島津製作所は2017年10月19日、樹脂基材に金属膜を形成する樹脂めっき工程で、前処理や下地層形成を真空下にて行える環境負荷を抑えた新技術を開発したと発表した。
軽量化やコスト削減などを目的に、さまざまな工業製品が、金属からめっき処理された樹脂に置き換わりつつある。しかし、従来の樹脂めっきは、前処理から下地層の形成までの工程で、環境負荷の原因となる六価クロムや高価な金属触媒を使用。有害な化学物質を極力使用しない技術が求められていた。

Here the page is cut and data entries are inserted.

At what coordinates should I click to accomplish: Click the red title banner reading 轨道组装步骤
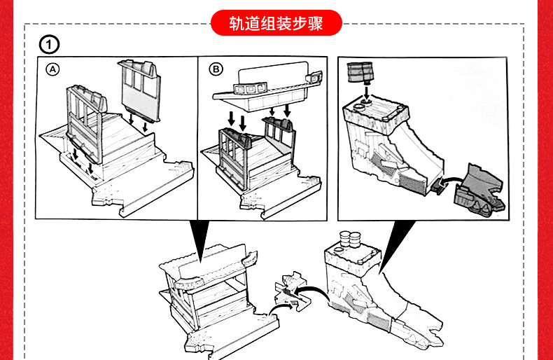(276, 22)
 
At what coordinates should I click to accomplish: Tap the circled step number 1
(49, 46)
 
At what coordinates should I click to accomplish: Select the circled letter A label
(53, 69)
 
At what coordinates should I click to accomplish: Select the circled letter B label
(216, 69)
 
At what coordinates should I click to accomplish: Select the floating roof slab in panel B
(270, 83)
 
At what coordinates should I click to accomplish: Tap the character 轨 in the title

そこで同社は、立体プラスチック製品へ金属膜を成膜する高速スパッタリング装置を応用。高速スパッタリング装置の真空チャンバー内で、プラズマによる前処理後にスパッタリングによる下地層の形成を行う技術を開発した。この工程では、六価クロムや金属触媒を必要とせず、廃液も発生しない。そのため、環境負荷の低減だけでなく、ランニングコストも削減できる。また、多くの代替手段で課題となっていた下地層の密着性についても、従来手法と同等の密着性を確認している。さらに、射出成形機と高速スパッタリング装置の連携により、樹脂成形から下地層の形成までを自動化することも可能で、防湿や防汚による歩留まりも改善できる。
今後は、同技術を自動車内外装部品メーカーや家電メーカーに提案し、2020年までに本格展開するとしている。また、さらなる応用により、めっき処理が難しいとされる炭素繊維強化プラスチックなどへの金属膜成膜技術の開発も進めるとしている。